I spent yesterday afternoon at Fort Funston, roaming north and south along the beach below the bluffs, admiring the beauty of black sand bleeding into white, and scaling the graffitied concrete housing of the storm drain. It’s a stunning place, with the peachy cliffs of sand towering over you and endless ocean opposite. From the top you can watch hang gliders diving low over the parapet and rising back up on the airstreams.
On the beach we built a city in the sand. What began as idly pushing driftwood into the dirt turned quickly into an unspoken art project, one that we constructed over the course of an hour with very little discussion. As we put the final touches on our creation, we placed a beetle inside the walls of our palace. “Our first citizen!” The beetle promptly fell into the moat and we dispatched our rescue team, lifting it to safety. We stepped back to admire our temporary universe, one that would succumb to the sea as surely as the tide would rise next.

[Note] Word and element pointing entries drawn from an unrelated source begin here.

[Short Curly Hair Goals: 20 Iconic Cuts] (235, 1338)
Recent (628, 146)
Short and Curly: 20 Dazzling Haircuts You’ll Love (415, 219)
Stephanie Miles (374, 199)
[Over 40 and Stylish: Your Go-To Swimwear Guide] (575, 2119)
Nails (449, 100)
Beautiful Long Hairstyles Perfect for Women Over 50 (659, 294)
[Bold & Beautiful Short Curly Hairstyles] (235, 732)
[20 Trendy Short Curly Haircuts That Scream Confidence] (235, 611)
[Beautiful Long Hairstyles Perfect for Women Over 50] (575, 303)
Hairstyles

Afterwards I thought about our construction and what it meant in the larger context of our lives. While we were building, a person walked by and awarded us praise, our only of the day, with the underhanded comment “Awesome, guys. You all should be getting paid for this.” And sure, some people do have the privilege of being paid to make art, but it was his recognition of that fact that solidified in my mind the significance I’d been seeking. We were four adults, each professional artists in our own way, creating something impermanent on a beach in San Francisco, paying no mind to the time. And while this seems at a glance to be commonplace or trivial, I know this: I will strive my entire life to recognize the intrinsic value in activities that earn me nothing and have no aim.